Da Trento, fucina di giovani, arrivano i complimenti alla Gesteco: «Cividale sa lavorare bene»
Coach Marco Crespi racconta il progetto dell’Aquila: «Chiunque vorrebbe allenare Ferrari e Marangon: hanno potenzialità»

L’Aquila Basket Trento si è affermata come un punto di riferimento nel panorama italiano. La società bianconera affonda le proprie radici in una programmazione minuziosa, che quest’anno ha raggiunto il suo apice con la vittoria della Coppa Italia di serie A. Tra i personaggi che hanno permesso questa scalata c’è Marco Crespi, figura eclettica del nostro basket: allenatore, opinionista, scout Nba. Dal 2022 è il direttore dell’Academy di Aquila Basket, oltre che player’s development coach, allenatore specializzato nel lavoro individuale. L’interlocutore ideale per approfondire uno dei modelli del basket del futuro e il lavoro con i giovani cestisti.
Coach, ci parli dell’Academy di Aquila basket.
«Per capire quello che facciamo a Trento si debba partire dall’Aquila come club. È una società speciale, che si sviluppa attraverso le idee di chi la guida e di chi ci lavora. Il progetto Academy si innesta in questo contesto, in un terreno dove bisogna produrre idee. Chi sceglie di venire da noi sposa una filosofia, raccolta in un claim: “Io non gioco a Trento, io vivo a Trento”. Ci occupiamo del campo e del fuori campo, per inserirli in un progetto che li formi come persone».
I frutti si vedono: Ellis, Niang, Hassan, Badalau…
«Il percorso di Saliou Niang è la miglior copertina di ciò che vogliamo fare. Oggi ci sono tanti ragazzi e genitori che avrebbero piacere di vedere loro figlio vivere a Trento. Credo che sia bello e stimolante: il club ha fatto bene fino adesso, il prossimo obiettivo deve essere guardare avanti per fare ancora meglio, inserendo idee nuove».
Assieme all’orgoglio c’é un po’ di preoccupazione nel vederli partire?
«No, credo sarebbe come dire: “meglio non vincere, poi fare secondo è peggio”. È importante lavorare guardando sempre avanti.

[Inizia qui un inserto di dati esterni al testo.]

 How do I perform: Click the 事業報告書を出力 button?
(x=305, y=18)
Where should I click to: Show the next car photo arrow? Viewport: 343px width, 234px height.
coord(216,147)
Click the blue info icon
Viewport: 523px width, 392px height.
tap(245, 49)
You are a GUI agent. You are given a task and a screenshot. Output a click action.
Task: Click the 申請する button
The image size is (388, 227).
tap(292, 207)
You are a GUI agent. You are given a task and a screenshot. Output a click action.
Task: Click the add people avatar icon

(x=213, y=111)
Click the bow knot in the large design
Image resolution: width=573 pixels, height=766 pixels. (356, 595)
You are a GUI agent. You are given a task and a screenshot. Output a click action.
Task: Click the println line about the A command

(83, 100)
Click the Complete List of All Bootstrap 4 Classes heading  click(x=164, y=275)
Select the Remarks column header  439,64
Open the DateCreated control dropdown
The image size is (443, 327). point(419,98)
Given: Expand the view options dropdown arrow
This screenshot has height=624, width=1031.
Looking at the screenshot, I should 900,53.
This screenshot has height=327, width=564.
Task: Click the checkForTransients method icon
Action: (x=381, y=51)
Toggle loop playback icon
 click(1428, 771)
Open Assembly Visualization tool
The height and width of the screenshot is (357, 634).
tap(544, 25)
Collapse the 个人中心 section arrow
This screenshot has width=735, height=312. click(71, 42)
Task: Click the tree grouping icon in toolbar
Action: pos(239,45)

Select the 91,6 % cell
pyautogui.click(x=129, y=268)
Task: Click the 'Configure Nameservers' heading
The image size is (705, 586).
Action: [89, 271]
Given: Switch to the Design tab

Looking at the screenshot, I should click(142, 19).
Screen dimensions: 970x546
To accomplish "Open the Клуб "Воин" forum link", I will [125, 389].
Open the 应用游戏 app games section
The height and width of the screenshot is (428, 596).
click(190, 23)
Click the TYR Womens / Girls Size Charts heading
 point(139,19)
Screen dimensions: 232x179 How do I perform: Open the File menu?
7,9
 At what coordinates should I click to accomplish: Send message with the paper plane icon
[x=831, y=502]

Quando uno dei nostri ragazzi parte, per noi è una conferma che il lavoro del Club Aquila è di altissimo livello; non è una sconfitta, non “perdiamo pezzi”, ma anzi è una grandissima vittoria».
Come cambia il vostro lavoro con la rivoluzione dell’Nil?
«Il Nil è un’opzione che si aggiunge al termine del percorso giovanili. Nel lavoro quotidiano è una situazione reale che funge da ulteriore stimolo per i nostri ragazzi, non un competitor. Lavoriamo per essere al passo con i tempi, per adattarci alle situazioni che ci circondano. Tra 3 anni avremo una Lega europea guidata dalla Nba: bisogna guardare avanti e investire nella propria identità per trarre il meglio dai motori economici all’interno del mondo del basket».
Cosa pensa del lavoro della Gesteco Cividale?
«Partendo dalle due guide che lavorano a stretto contatto, Micalich e Pillastrini sanno identificare giocatori da eleggere. Stanno lavorando bene».
E di Marangon e Ferrari?
«Sono due giocatori con cui chiunque vorrebbe lavorare, hanno potenzialità. Se mi piacerebbe averli a Trento? Io mi occupo di lavoro in palestra, non di mercato».
Da specialista dell’allenamento individuale su quali aspetti si concentrerebbe?
«Premetto che parlo da spettatore esterno, per un’analisi accurata servono ore di video e di lavoro in palestra. Dovessi scegliere un aspetto per ciascuno, con Marangon lavorerei sul cambio di ritmo in palleggio, mentre con Ferrari sul costruire vantaggi anche dal mid-range».